A male client with diabetes mellitus takes Novolin 70/30 insulin before meals and azithromycin (Zithromax) PO daily, using medication he brought from home. When the nurse delivers his breakfast tray, the client tells the nurse that he took his insulin but forgot to take his daily dose of the Zithromax an hour before breakfast as instructed. What action should the nurse implement?

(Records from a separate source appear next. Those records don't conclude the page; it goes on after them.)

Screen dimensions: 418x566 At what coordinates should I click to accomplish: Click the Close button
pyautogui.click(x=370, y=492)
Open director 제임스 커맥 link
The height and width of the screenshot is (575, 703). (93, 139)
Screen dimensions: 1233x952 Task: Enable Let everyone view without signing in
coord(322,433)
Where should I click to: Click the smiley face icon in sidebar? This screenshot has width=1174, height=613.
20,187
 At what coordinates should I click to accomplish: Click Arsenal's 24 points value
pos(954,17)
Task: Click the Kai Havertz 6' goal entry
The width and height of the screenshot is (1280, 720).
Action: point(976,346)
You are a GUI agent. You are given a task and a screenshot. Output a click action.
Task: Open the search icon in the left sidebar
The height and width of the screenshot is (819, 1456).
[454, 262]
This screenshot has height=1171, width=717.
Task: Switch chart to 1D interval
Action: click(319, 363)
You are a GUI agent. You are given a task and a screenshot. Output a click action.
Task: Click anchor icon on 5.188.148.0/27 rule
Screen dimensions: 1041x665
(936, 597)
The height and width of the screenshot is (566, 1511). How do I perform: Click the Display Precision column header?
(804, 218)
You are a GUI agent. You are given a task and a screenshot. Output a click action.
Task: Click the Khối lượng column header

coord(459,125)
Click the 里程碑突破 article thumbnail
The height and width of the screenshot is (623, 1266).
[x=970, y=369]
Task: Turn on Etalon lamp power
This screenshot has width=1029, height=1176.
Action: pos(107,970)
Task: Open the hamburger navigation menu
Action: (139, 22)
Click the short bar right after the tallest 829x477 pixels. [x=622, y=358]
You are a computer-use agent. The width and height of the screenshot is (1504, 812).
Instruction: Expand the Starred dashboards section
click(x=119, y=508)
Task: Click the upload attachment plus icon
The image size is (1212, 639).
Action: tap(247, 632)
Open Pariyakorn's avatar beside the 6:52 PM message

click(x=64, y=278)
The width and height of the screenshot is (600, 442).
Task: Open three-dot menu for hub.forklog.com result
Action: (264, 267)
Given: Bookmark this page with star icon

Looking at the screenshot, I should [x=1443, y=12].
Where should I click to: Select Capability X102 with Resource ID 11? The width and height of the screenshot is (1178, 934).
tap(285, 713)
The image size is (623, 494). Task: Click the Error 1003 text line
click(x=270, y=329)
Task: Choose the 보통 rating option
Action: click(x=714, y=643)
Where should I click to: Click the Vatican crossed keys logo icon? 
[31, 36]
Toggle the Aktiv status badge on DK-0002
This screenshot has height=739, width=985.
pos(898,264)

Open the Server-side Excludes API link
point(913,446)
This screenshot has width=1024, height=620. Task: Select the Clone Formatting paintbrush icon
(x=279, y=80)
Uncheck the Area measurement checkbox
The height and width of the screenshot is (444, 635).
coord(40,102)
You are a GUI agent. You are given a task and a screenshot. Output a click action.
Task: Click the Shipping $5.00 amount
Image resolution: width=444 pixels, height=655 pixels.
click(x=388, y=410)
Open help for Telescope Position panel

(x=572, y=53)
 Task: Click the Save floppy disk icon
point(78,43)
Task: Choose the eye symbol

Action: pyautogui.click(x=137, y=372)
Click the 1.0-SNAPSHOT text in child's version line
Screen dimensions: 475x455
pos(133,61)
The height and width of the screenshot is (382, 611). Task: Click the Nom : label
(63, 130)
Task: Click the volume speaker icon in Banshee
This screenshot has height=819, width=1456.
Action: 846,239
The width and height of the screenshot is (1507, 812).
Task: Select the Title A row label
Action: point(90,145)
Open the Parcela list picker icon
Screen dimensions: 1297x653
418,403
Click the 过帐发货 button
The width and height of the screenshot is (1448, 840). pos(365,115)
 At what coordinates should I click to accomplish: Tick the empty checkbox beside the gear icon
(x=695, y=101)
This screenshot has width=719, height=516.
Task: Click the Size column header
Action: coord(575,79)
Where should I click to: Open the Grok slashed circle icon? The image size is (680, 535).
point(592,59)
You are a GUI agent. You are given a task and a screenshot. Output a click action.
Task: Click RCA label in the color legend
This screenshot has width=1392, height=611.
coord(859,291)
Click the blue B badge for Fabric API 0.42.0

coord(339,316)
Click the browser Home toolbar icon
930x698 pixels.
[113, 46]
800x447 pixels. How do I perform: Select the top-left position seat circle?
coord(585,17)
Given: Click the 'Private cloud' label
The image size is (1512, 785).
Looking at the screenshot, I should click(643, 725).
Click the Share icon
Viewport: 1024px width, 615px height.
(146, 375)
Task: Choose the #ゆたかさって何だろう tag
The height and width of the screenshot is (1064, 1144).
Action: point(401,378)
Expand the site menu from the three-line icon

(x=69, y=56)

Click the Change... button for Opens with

- A. Offer to obtain a new breakfast tray in an hour so the client can take the Zithromax
- B. Instruct the client to eat his breakfast and take the Zithromax two hours after eating
- C. Tell the client to skip that day's dose and resume taking the Zithromax the next day
- D. Provide a PRN dose of an antacid to take with the Zithromax right after breakfast
Correct Answer: B
Rationale: The correct answer is B: Instruct the client to eat his breakfast and take the Zithromax two hours after eating. This is the correct action because azithromycin is best absorbed when taken on an empty stomach, but if the client has already eaten, it is recommended to wait at least 2 hours after a meal before taking it. This ensures optimal absorption and effectiveness of the medication.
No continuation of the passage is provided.